MATERIAL SUPPLIED
((
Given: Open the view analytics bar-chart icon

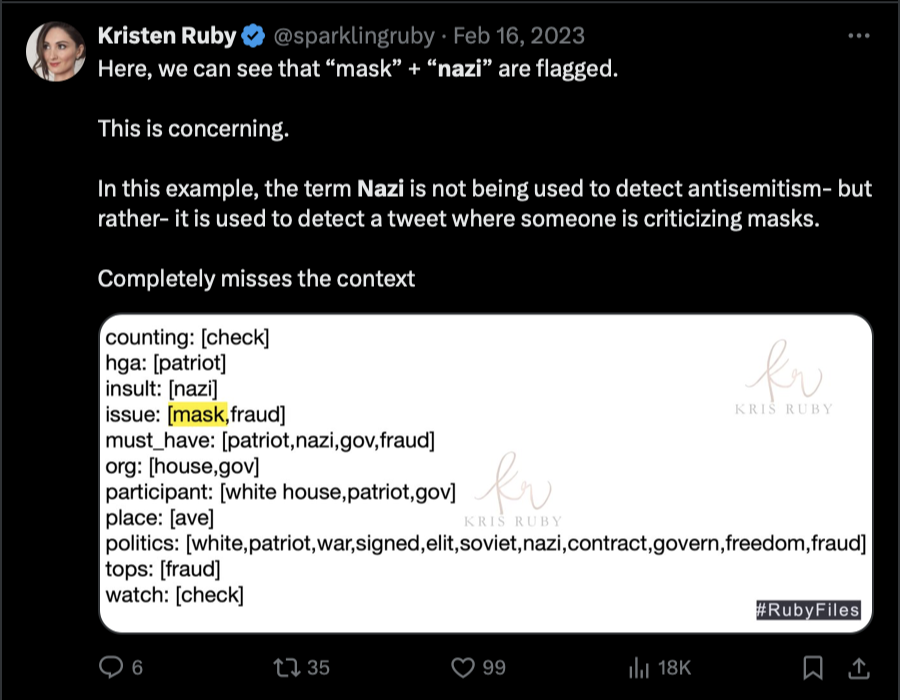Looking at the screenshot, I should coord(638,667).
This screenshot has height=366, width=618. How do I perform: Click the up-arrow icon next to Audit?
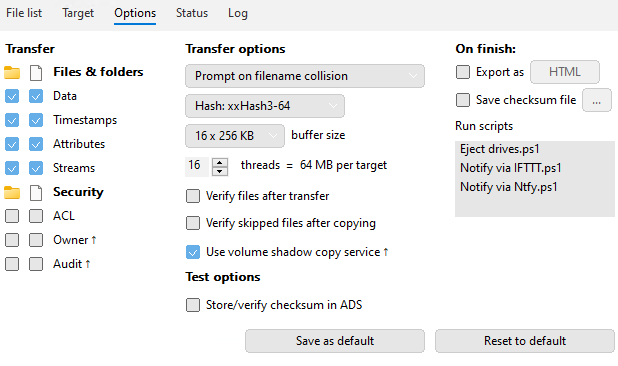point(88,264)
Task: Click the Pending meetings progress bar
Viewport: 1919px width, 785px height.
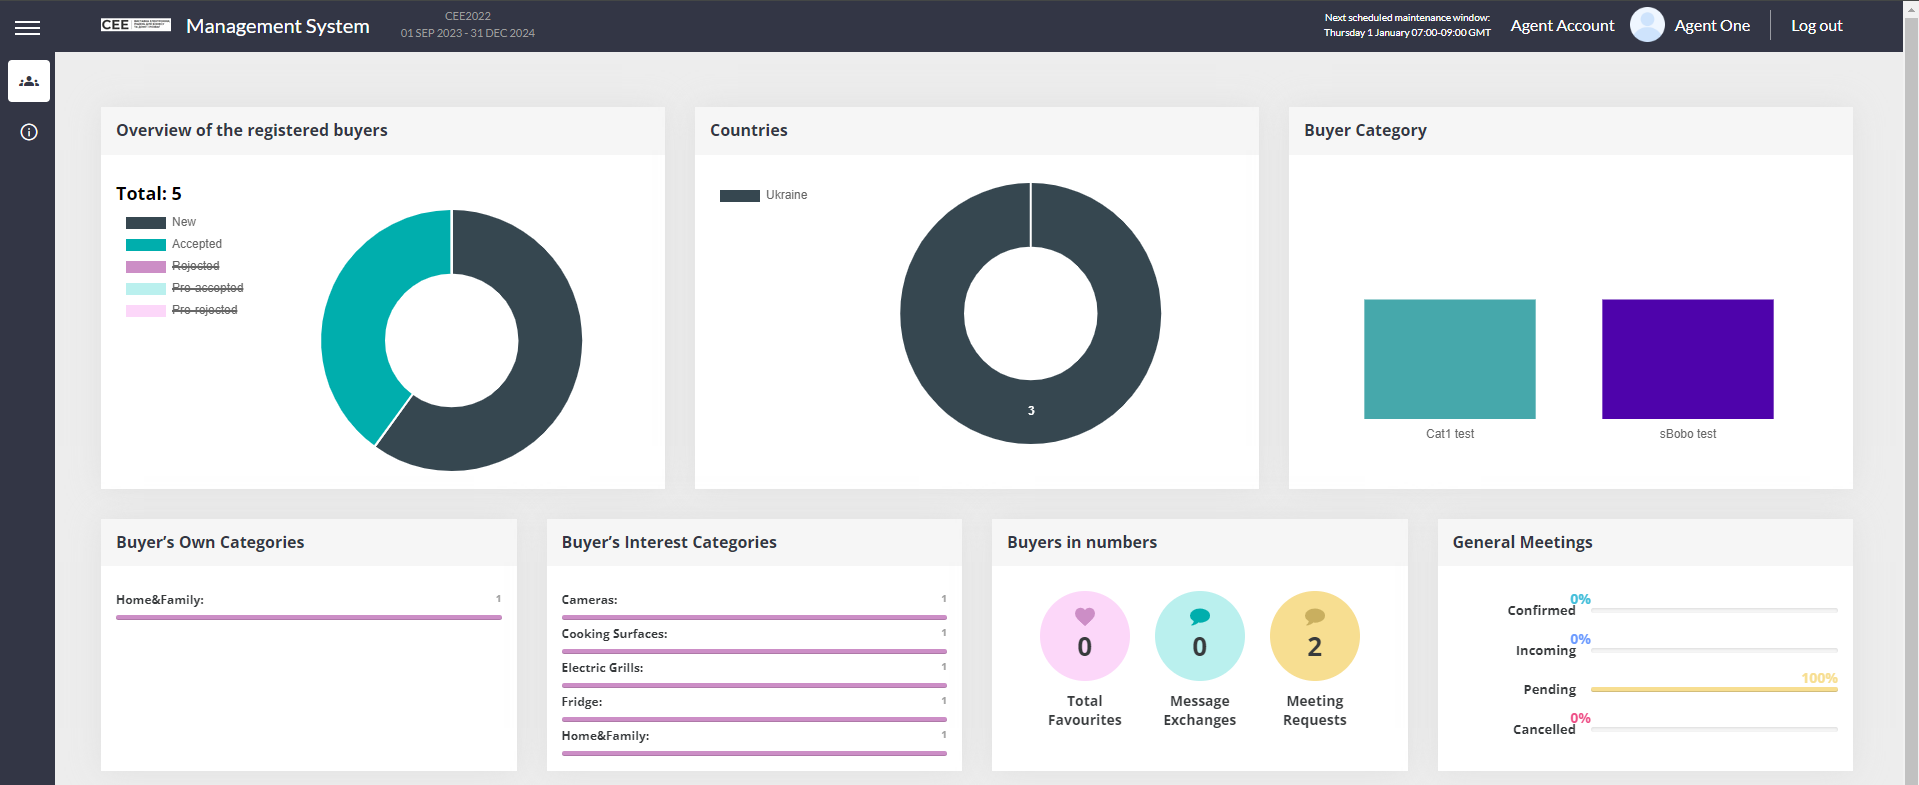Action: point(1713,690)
))
((
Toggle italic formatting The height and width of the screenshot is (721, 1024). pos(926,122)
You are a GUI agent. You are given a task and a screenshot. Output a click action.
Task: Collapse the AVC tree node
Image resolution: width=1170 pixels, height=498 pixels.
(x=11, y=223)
))
((
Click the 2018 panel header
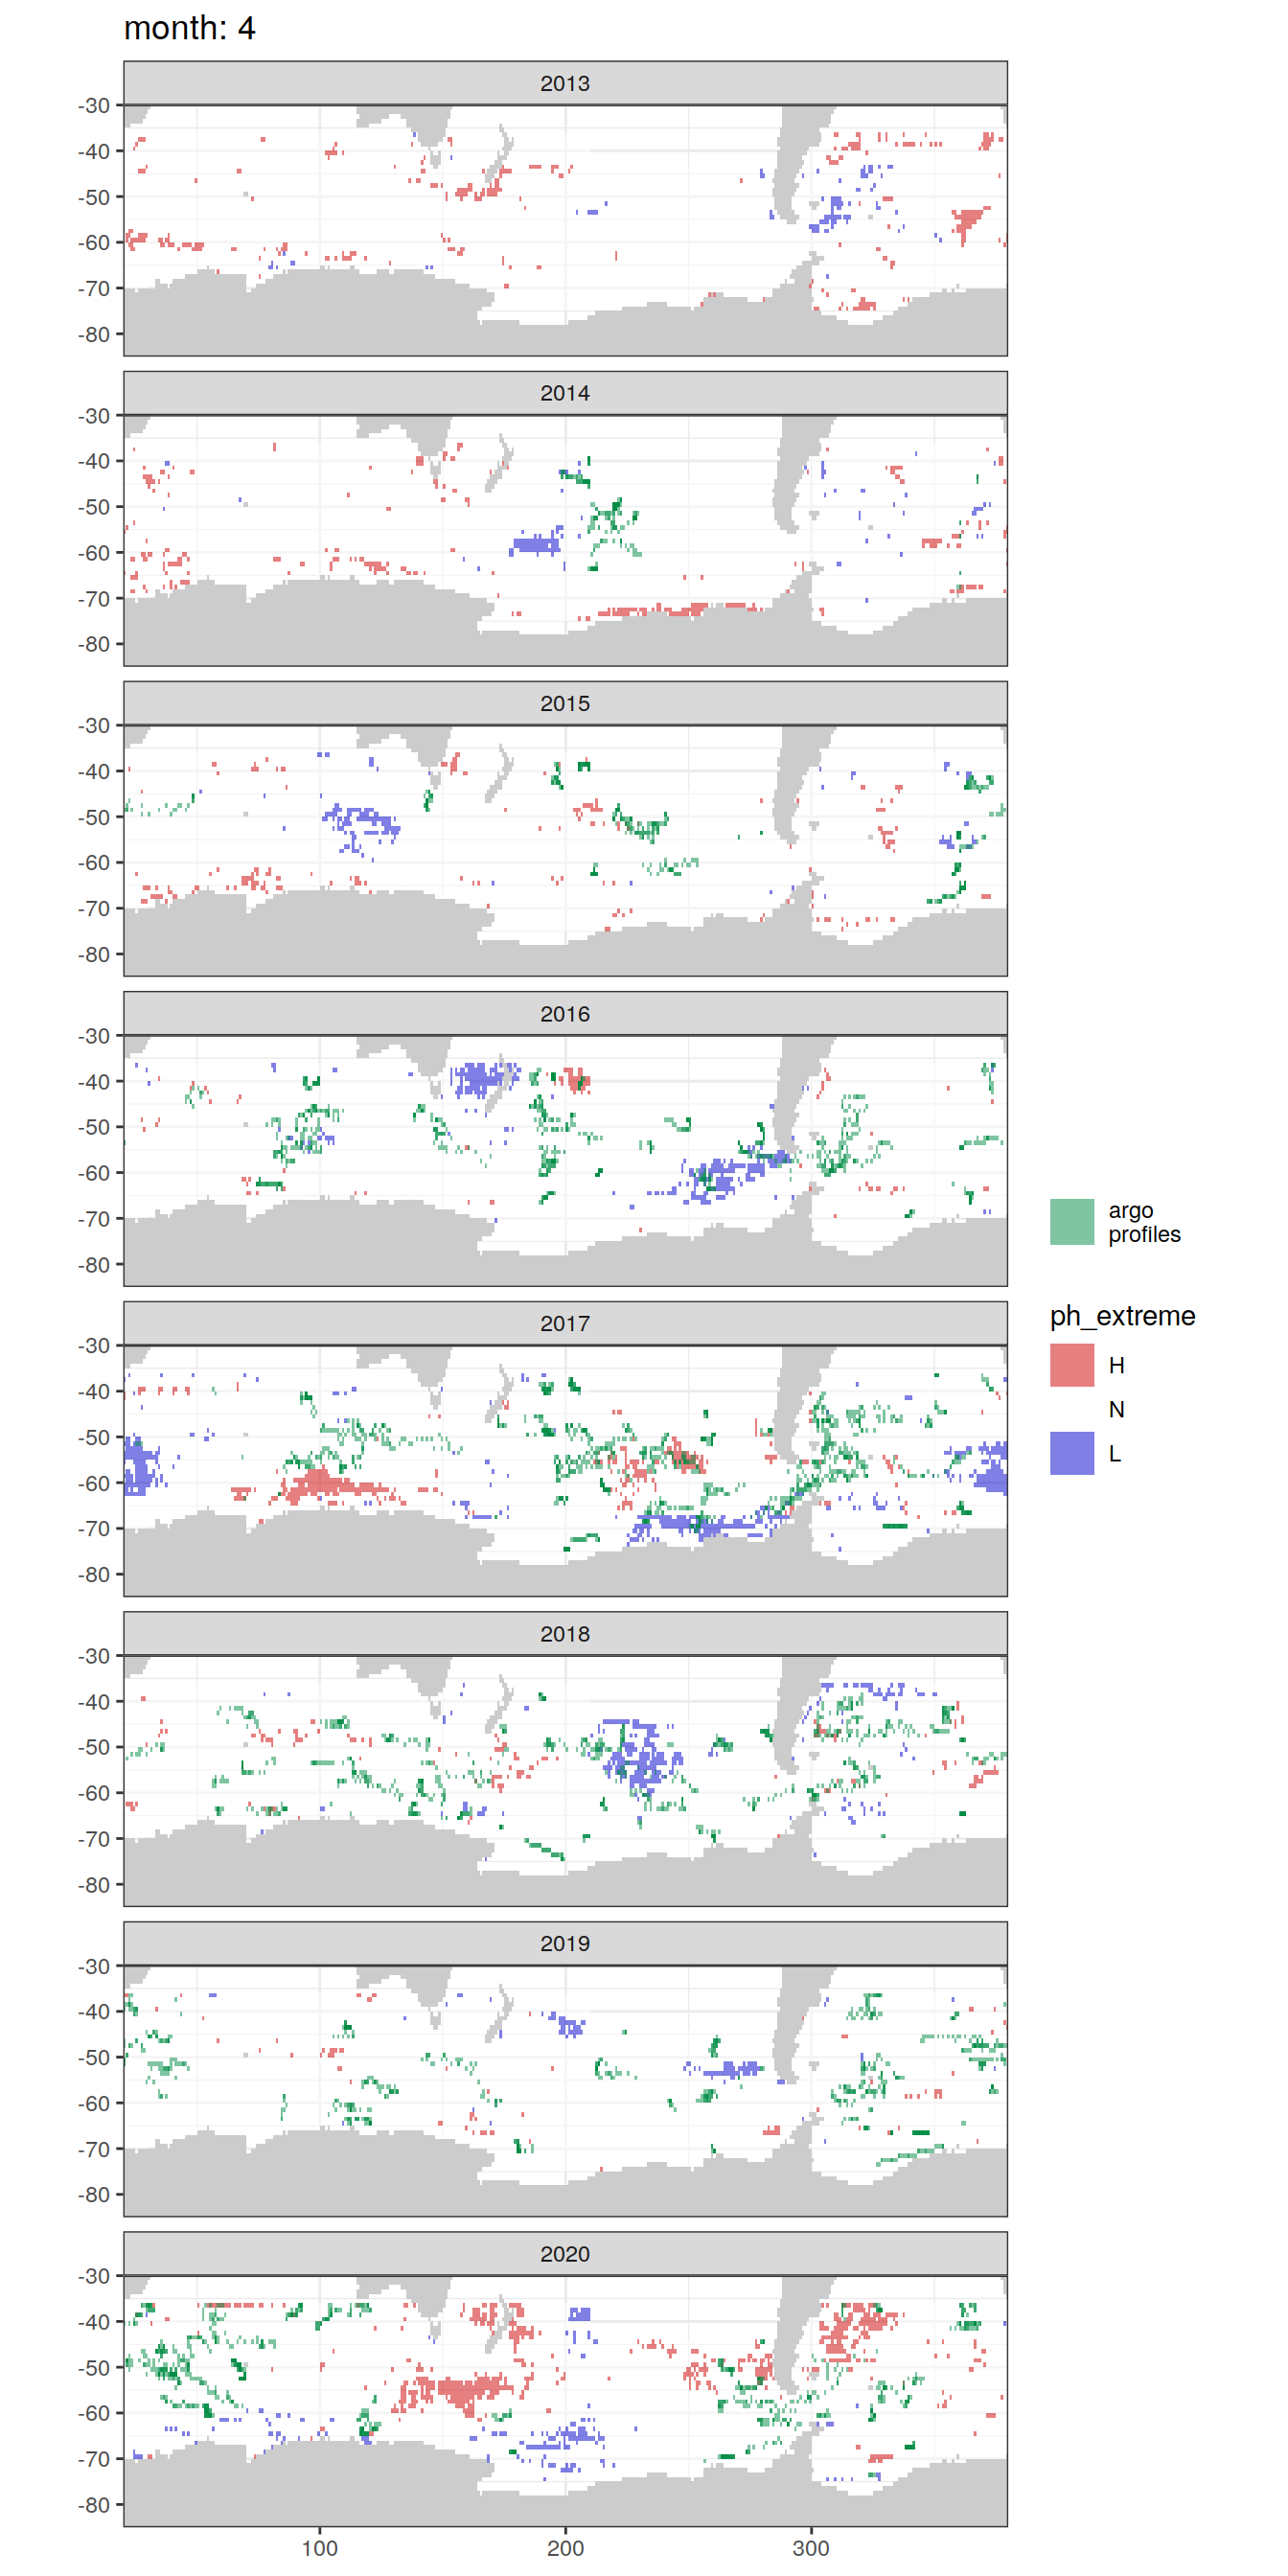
))
PROBLEM STATEMENT
With the pictures left out, write out exactly the lines above from the one containing "Given: Open the view analytics bar-chart icon" through the one containing "Task: Click the Pending meetings progress bar".

RESULT OF THIS EXERCISE
Given: Open the view analytics bar-chart icon

Looking at the screenshot, I should coord(638,667).
This screenshot has height=366, width=618. How do I perform: Click the up-arrow icon next to Audit?
point(88,264)
Task: Click the Pending meetings progress bar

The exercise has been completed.